In 1965, McLean was shot and killed by one of the last survivors of the McLaughlin Gang, Steve Hughes. Howie Winter then assumed control of the Winter Hill Gang. One of the surviving McLaughlin brothers, nicknamed "Punchy", was shot while waiting for a bus in the West Roxbury section of Boston. A year later, in 1966, the last two associates of the McLaughlin Gang, brothers Connie and Steve Hughes were killed, allegedly by hitman Frank Salemme. By the time the war finally ended, more than 60 men had been murdered throughout Boston and the surrounding area.

After the Irish Gang war, the Winter Hill Gang was reputed to be not only the top Irish Mob syndicate in the New England area, but New York City, as well. In the book Black Mass by Dick Lehr and Gerard O'Neill, the authors make the unsubstantiated claim that the Winter Hill Gang was far more feared and powerful than their rivals, the Boston branch of the Patriarca crime family run by the Angiulo Brothers.

........

**Problem 1**
Update the part of the records that opens with the line containing "舊設(shè)備噴漆 (258, 245)" and closes with the line containing "設(shè)備翻新知識(shí) (202, 263)" by changing "噴漆" to "塗裝", with all else unchanged. Return only those lines.

**Material provided**
........

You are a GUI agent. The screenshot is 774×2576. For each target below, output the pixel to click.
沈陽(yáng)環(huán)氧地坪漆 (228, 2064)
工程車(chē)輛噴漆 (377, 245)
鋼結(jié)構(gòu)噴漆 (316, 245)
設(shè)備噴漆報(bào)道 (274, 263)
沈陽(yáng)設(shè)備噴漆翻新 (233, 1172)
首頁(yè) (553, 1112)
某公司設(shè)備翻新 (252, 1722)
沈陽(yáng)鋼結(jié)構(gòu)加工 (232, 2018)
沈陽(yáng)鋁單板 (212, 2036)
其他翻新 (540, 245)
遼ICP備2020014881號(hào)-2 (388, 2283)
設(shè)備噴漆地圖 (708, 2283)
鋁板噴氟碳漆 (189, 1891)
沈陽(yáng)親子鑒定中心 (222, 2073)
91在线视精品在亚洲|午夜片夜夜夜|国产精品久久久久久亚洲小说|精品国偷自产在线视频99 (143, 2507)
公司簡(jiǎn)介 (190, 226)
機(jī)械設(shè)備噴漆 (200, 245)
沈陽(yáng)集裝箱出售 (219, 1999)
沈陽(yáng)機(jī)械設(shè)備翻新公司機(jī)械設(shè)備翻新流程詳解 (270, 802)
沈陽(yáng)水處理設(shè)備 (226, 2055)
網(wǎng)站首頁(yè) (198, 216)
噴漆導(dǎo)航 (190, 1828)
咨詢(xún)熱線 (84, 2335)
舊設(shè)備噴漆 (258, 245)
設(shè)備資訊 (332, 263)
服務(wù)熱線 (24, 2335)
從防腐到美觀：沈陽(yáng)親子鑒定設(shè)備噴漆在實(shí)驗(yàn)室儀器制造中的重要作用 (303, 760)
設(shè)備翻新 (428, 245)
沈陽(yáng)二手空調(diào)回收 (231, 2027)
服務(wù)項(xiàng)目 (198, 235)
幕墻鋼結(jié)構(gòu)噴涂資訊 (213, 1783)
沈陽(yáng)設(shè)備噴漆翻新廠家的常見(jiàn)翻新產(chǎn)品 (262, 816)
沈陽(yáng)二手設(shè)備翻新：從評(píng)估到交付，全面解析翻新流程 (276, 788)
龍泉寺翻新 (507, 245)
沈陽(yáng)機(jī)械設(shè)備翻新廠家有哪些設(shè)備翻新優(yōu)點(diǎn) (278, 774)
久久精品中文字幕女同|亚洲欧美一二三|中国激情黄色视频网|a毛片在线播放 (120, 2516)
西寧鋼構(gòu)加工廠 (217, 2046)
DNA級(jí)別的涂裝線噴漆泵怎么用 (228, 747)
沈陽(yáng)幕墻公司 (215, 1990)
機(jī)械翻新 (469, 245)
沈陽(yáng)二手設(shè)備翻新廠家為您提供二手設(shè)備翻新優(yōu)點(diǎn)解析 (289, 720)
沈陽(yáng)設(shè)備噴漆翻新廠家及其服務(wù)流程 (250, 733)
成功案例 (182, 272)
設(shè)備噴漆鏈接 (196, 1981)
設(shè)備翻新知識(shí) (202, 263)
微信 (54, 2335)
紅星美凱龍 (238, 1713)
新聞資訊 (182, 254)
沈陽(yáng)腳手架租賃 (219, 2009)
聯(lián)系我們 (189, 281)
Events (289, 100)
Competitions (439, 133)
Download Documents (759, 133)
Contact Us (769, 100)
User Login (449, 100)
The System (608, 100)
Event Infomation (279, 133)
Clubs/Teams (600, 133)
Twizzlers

........

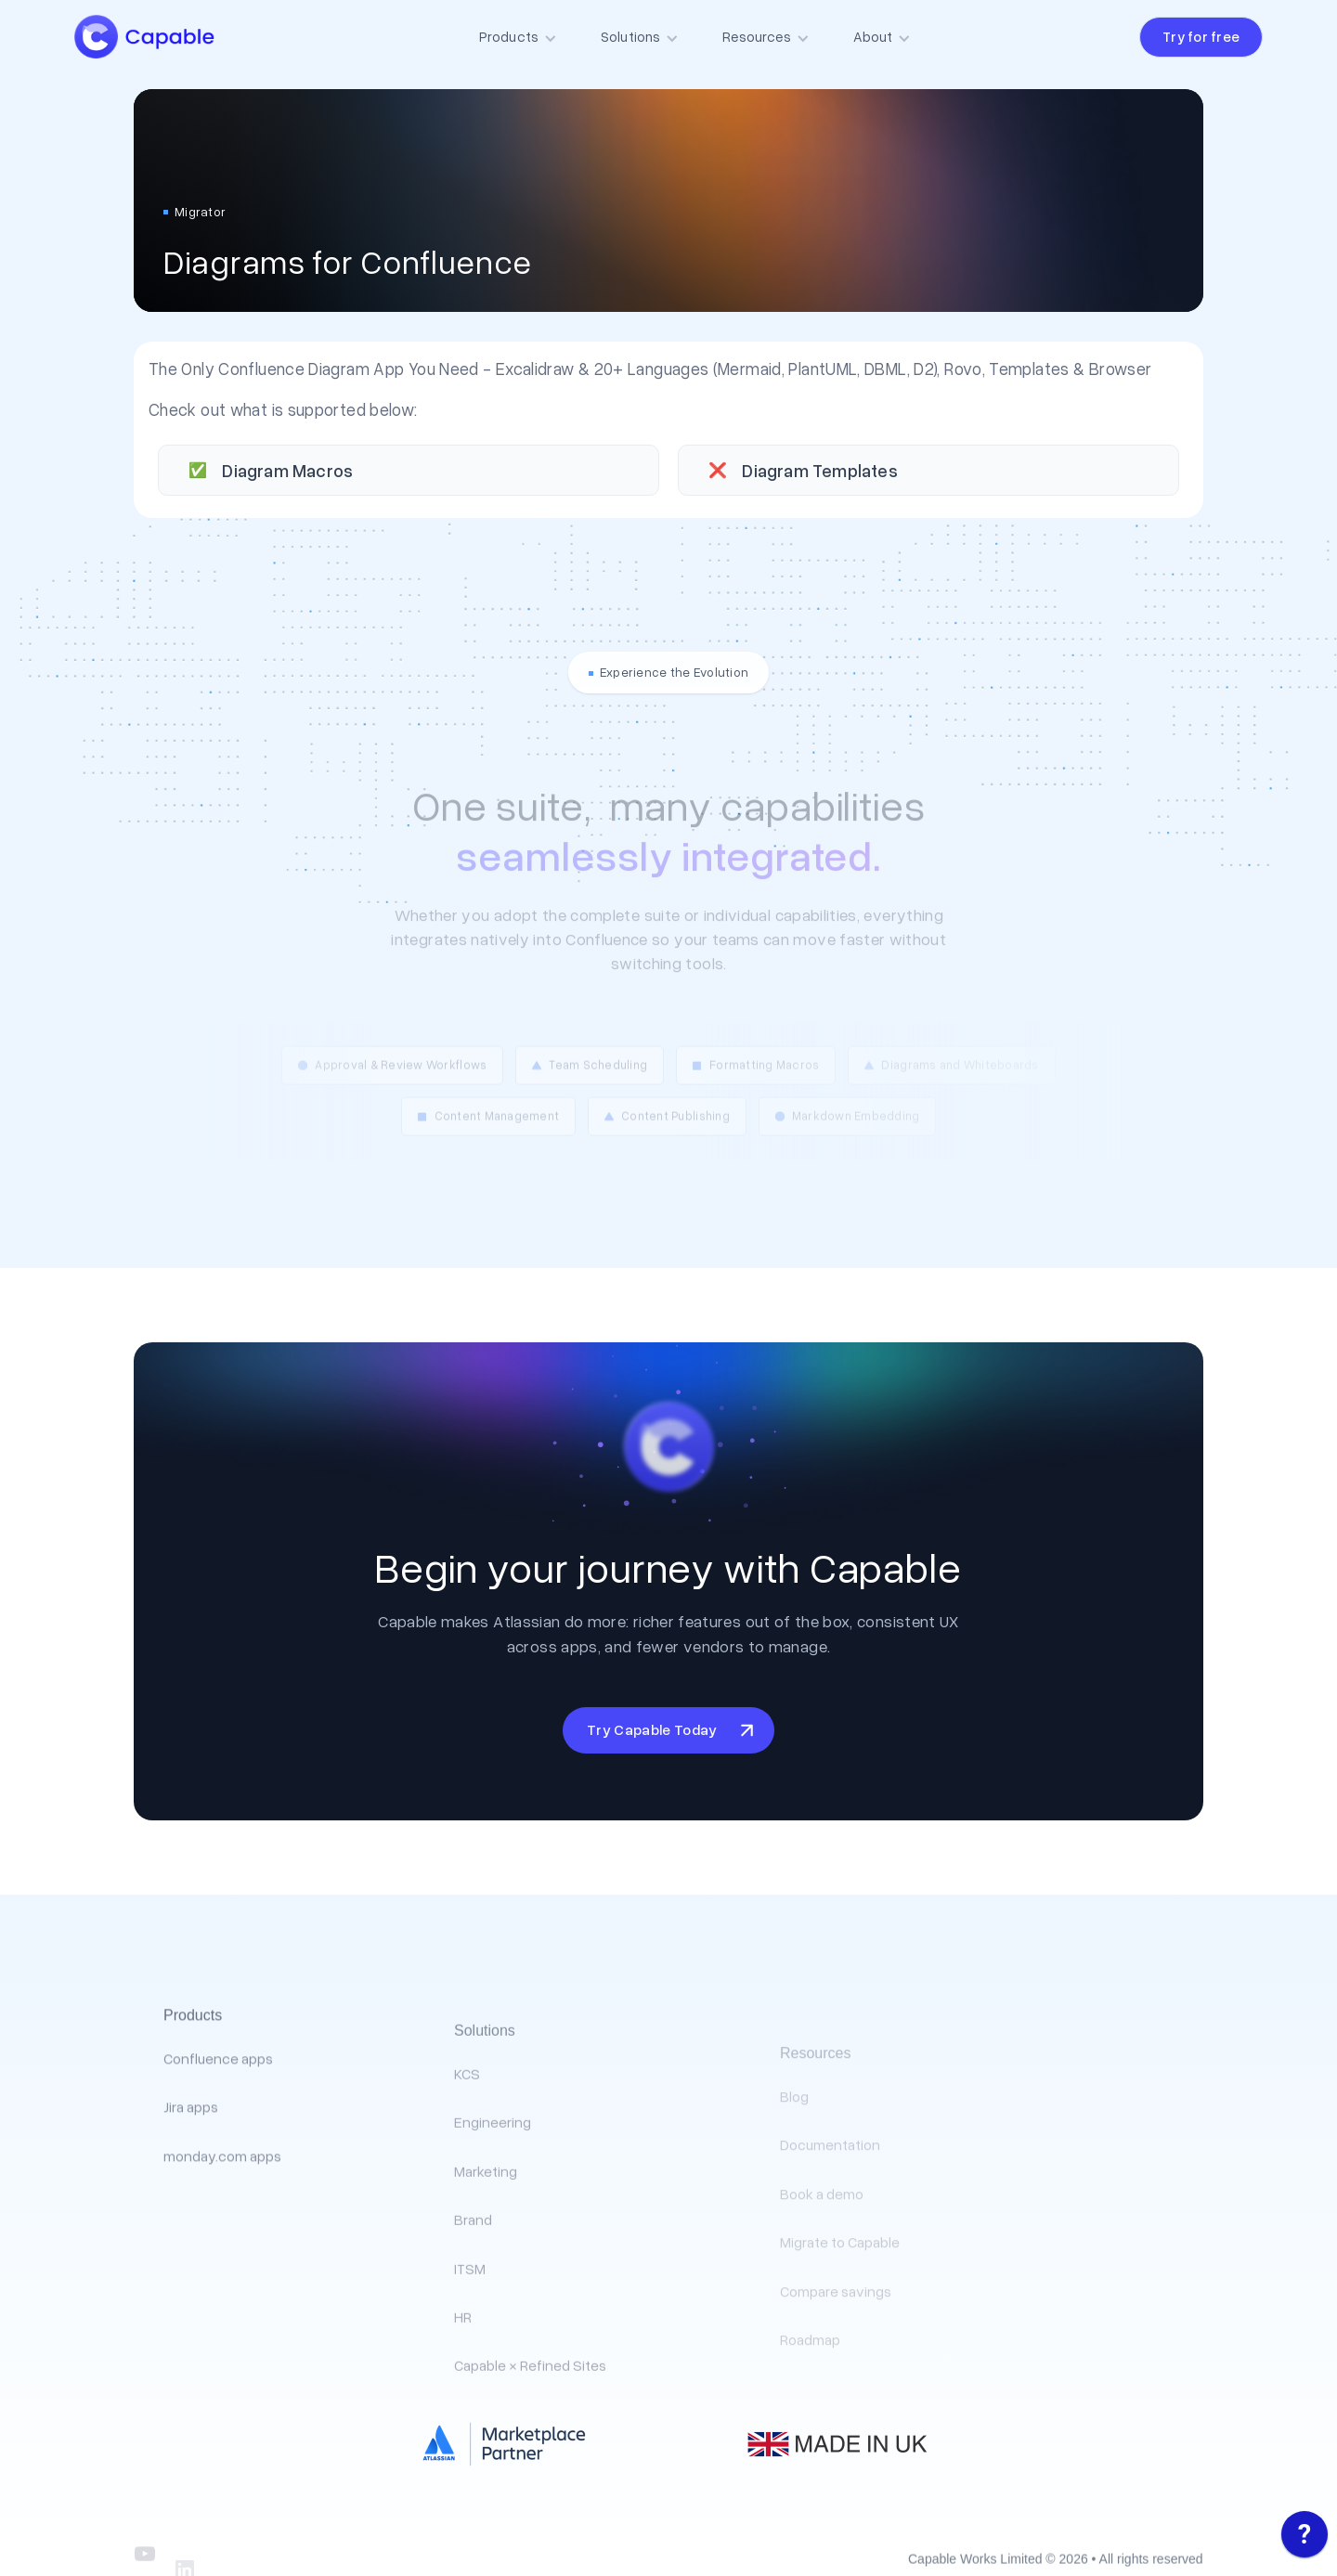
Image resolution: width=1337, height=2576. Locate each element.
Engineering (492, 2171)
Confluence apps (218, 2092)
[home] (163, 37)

........

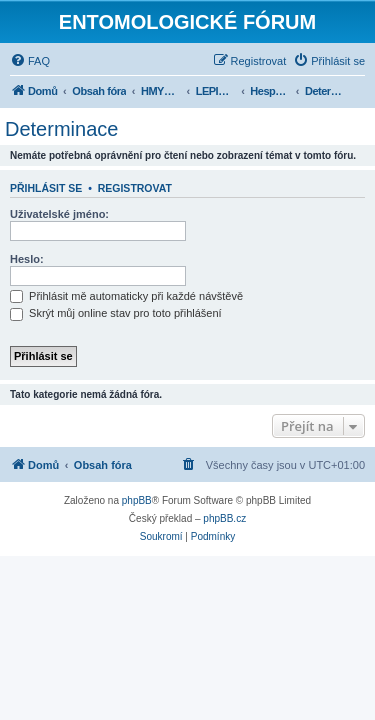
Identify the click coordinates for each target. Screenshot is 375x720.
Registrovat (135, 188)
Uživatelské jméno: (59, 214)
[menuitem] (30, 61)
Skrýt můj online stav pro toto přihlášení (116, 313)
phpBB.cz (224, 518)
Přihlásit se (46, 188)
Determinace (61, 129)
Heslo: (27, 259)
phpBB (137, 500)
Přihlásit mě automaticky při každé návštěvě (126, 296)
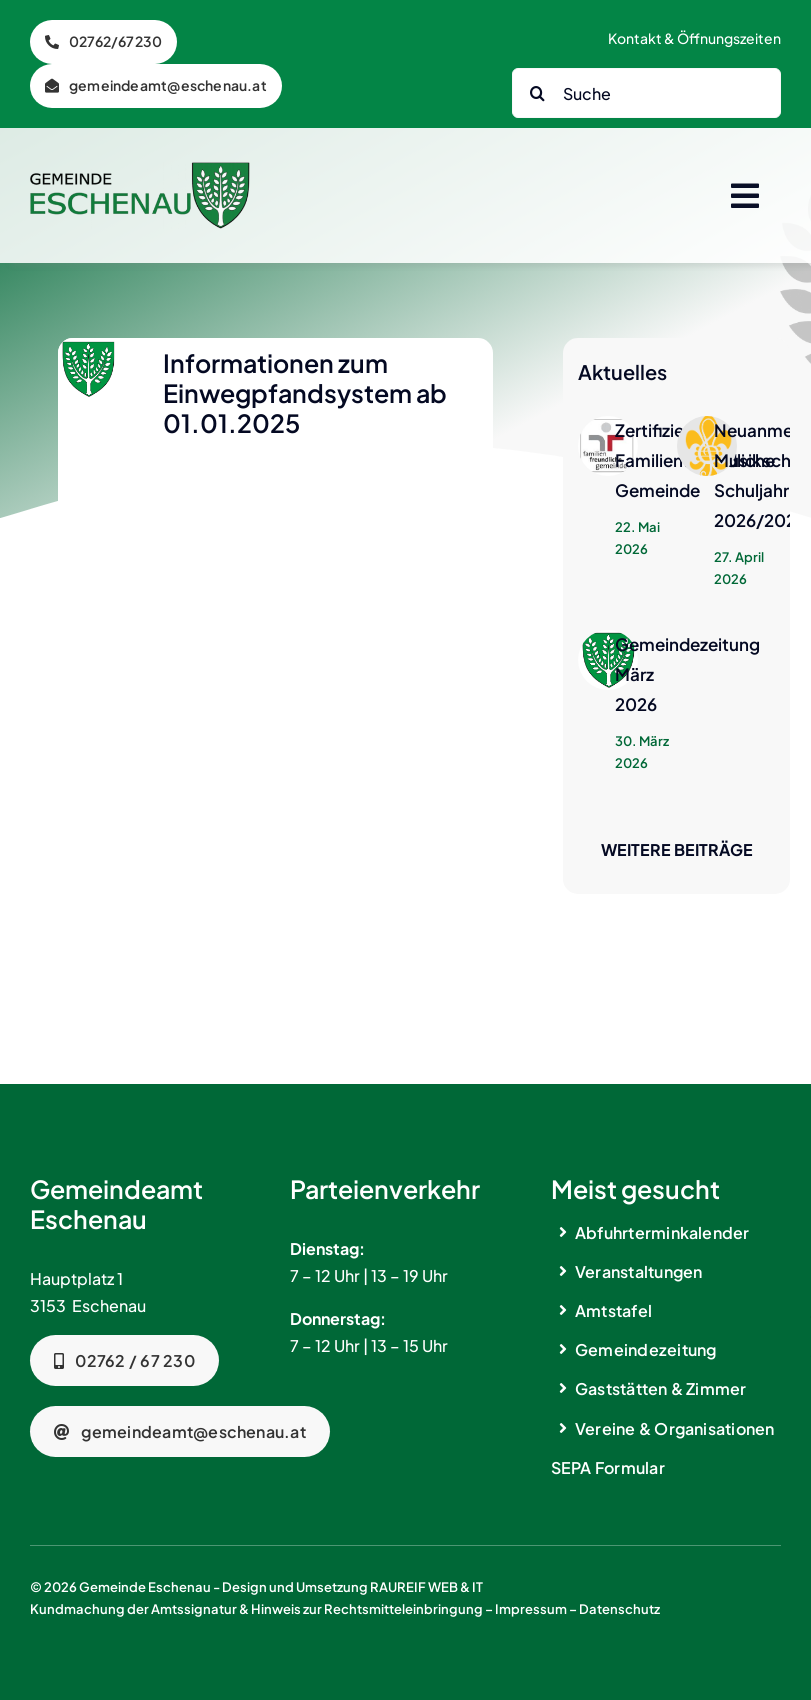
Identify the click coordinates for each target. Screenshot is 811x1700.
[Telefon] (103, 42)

........

**Problem 2**
In the text on the Winter Hill Gang, how many men had been murdered throughout Boston and the surrounding area by the time the war ended?

**Full answer 1**
舊設(shè)備塗裝 (258, 245)
設(shè)備資訊 (332, 263)
服務(wù)熱線 (24, 2335)
從防腐到美觀：沈陽(yáng)親子鑒定設(shè)備塗裝在實(shí)驗(yàn)室儀器制造中的重要作用 (303, 760)
設(shè)備翻新 (428, 245)
沈陽(yáng)二手空調(diào)回收 (231, 2027)
服務(wù)項(xiàng)目 (198, 235)
幕墻鋼結(jié)構(gòu)噴涂資訊 (213, 1783)
沈陽(yáng)設(shè)備塗裝翻新廠家的常見(jiàn)翻新產(chǎn)品 (262, 816)
沈陽(yáng)二手設(shè)備翻新：從評(píng)估到交付，全面解析翻新流程 (276, 788)
龍泉寺翻新 (507, 245)
沈陽(yáng)機(jī)械設(shè)備翻新廠家有哪些設(shè)備翻新優(yōu)點(diǎn) (278, 774)
久久精品中文字幕女同|亚洲欧美一二三|中国激情黄色视频网|a毛片在线播放 (120, 2516)
西寧鋼構(gòu)加工廠 (217, 2046)
DNA級(jí)別的涂裝線塗裝泵怎么用 (228, 747)
沈陽(yáng)幕墻公司 (215, 1990)
機(jī)械翻新 (469, 245)
沈陽(yáng)二手設(shè)備翻新廠家為您提供二手設(shè)備翻新優(yōu)點(diǎn)解析 (289, 720)
沈陽(yáng)設(shè)備塗裝翻新廠家及其服務(wù)流程 (250, 733)
成功案例 (182, 272)
設(shè)備塗裝鏈接 (196, 1981)
設(shè)備翻新知識(shí) (202, 263)

**Full answer 2**
More than 60 men.